Question: I received a broken item. Can I get a refund?
Step 5 — Generation
The LLM generates:
"Yes! Since your item was damaged during shipping, you can return it within 30 days. Please include a photo of the damage with your return request. Once received, your refund will be processed within 5–7 business days."
The answer is accurate, grounded in real company policy, and contains nothing the model invented from training data.
Key Components Summary
flowchart TB
subgraph Indexing
A[Documents] --> B[Chunker]
B --> C[Embedding Model]
C --> D[(Vector Store)]
end
subgraph Query Time
E[User Question] --> F[Embedding Model]
F --> G[Similarity Search]
D --> G
G --> H[Retrieved Chunks]
H --> I[Prompt Builder]
E --> I
I --> J[LLM]
J --> K[Answer]
end
| Component | Role |
|---|---|
| Chunker | Splits documents into manageable pieces |
| Embedding Model | Converts text to numerical vectors |
| Vector Store | Stores and searches vectors efficiently |
| Retriever | Finds the most relevant chunks for a query |
| LLM | Reads context + question, generates the answer |
When to Use RAG
RAG is the right choice when:
- You need the AI to answer questions about private or proprietary data that was never part of training.
- Your knowledge base changes frequently — re-indexing documents is far cheaper than retraining.
- You need citations or traceability — you can show users exactly which chunk the answer came from.

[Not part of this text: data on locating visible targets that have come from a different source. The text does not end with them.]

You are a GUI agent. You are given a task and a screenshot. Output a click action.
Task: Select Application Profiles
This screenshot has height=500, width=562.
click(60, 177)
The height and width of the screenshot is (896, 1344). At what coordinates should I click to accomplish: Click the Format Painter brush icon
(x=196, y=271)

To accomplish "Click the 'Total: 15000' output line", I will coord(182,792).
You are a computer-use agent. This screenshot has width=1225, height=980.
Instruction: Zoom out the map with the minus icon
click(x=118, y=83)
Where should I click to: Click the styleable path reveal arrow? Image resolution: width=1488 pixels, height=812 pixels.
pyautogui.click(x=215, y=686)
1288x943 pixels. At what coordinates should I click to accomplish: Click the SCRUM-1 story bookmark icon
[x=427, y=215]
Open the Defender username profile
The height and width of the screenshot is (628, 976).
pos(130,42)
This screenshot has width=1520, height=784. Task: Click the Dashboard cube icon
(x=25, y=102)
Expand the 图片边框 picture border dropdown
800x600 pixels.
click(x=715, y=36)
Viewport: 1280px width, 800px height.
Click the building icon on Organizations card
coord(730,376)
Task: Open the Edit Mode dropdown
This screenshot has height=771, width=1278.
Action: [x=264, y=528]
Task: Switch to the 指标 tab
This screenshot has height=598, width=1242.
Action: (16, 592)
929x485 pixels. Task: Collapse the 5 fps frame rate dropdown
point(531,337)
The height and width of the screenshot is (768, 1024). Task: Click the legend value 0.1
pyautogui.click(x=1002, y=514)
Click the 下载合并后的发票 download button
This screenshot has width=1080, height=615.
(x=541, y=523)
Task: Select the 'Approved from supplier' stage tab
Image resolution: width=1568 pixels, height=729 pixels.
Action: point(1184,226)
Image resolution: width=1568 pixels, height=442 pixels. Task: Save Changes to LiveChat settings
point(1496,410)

- You want to reduce hallucinations by grounding every response in real, retrieved documents.
RAG vs. Fine-Tuning
Both RAG and fine-tuning can give an LLM access to domain-specific knowledge, but they do so in fundamentally different ways.
| RAG | Fine-Tuning | |
|---|---|---|
| Updates knowledge | Re-index documents | Retrain the model |
| Handles private data | Yes | Yes (but data is baked in) |
| Reduces hallucination | Yes (with grounding) | Partially |
| Cost | Low (retrieval is cheap) | High (training is expensive) |
| Transparency | High (can cite sources) | Low (knowledge is implicit) |
Fine-tuning bakes knowledge into the model's weights — useful for teaching it a specific tone or task style, but expensive and opaque. RAG keeps knowledge external and queryable — cheaper to update, easier to audit, and better at reducing hallucinations when the retrieval quality is high.
Summary
RAG is a practical, proven pattern that gives language models access to up-to-date, domain-specific knowledge without requiring any retraining. It works in four clear steps:
- Indexing — chunk and embed documents into a vector store.
- Retrieval — embed the user's query and fetch the most semantically similar chunks.
- Augmentation — inject those chunks into the LLM prompt as grounding context.
- Generation — the LLM produces an accurate, traceable answer from the provided context.
It directly solves the core limitations of static language models — knowledge cutoffs, hallucinations, and inability to access private data — which is why RAG has become one of the most widely deployed patterns in production AI systems today.